México, por ejemplo, consiguió mantener fuera de determinados aranceles a buena parte de las mercancías que cumplen con las reglas del T-MEC. El Gobierno mexicano ha insistido en que el tratado funciona como escudo y que las empresas que exportan cumpliendo sus reglas conservan una condición preferencial.
Y aquí aparece la verdadera paradoja: el T-MEC que Washington dice querer revisar es, al mismo tiempo, el instrumento que está protegiendo a México de una parte de los propios aranceles estadounidenses.
Bendita contradicción.
Estados Unidos quiere más contenido estadounidense en las cadenas productivas, reducir la presencia de insumos chinos, fortalecer sus propias industrias y disminuir el déficit comercial. México quiere conservar el acceso preferencial a su principal mercado, atraer inversión y convertir al país en plataforma manufacturera de Norteamérica.
Los dos quieren nearshoring.
Pero cada uno quiere quedarse con la mejor parte del negocio.
Ahí estarán los automóviles, los semiconductores, el acero, el aluminio, los electrónicos y toda esa gigantesca cadena industrial que durante décadas se construyó bajo la lógica de la globalización y que ahora Washington pretende reconstruir bajo la lógica de la seguridad económica.
Y mientras Estados Unidos quiere cerrar la puerta a China, México tendrá que decidir qué tanto puede acercarse a Washington sin terminar convertido en simple maquilador geopolítico.
El T-MEC sigue esperando que alguien le diga si sobrevivirá otros 16 años o si terminará convertido en un tratado con más excepciones que artículos.
Porque la negociación apenas comienza.
México no debería conformarse con celebrar que cada nuevo arancel pudo ser peor. Ésa es una vara demasiado baja para medir la política comercial de una de las economías más importantes del mundo.
La verdadera pregunta no es si México logró evitar un arancel de 20, 25 o 30 por ciento.
La verdadera pregunta es ¿qué está entregando a cambio de mantener el arancel que ya tiene?

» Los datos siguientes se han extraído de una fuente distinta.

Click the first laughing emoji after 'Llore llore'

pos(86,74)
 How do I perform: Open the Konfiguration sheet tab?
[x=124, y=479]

Porque si cada amenaza termina con una concesión mexicana, entonces no estamos frente a una negociación comercial: estamos frente a una política de presión permanente.
Y ésa sí que merece una oración.
Que México entienda que el T-MEC no se defiende con discursos, sino con productividad, infraestructura, seguridad, Estado de derecho, contenido nacional y cadenas de suministro capaces de competir con China sin pedirle permiso a Washington.
Y, sobre todo, que nadie confunda una prórroga con una victoria.
Porque el problema de México no es que Estados Unidos haya descubierto los aranceles.
Y ésa, queridos defensores de la soberanía, es una ventaja negociadora que Washington piensa cobrar… hasta el último centavo.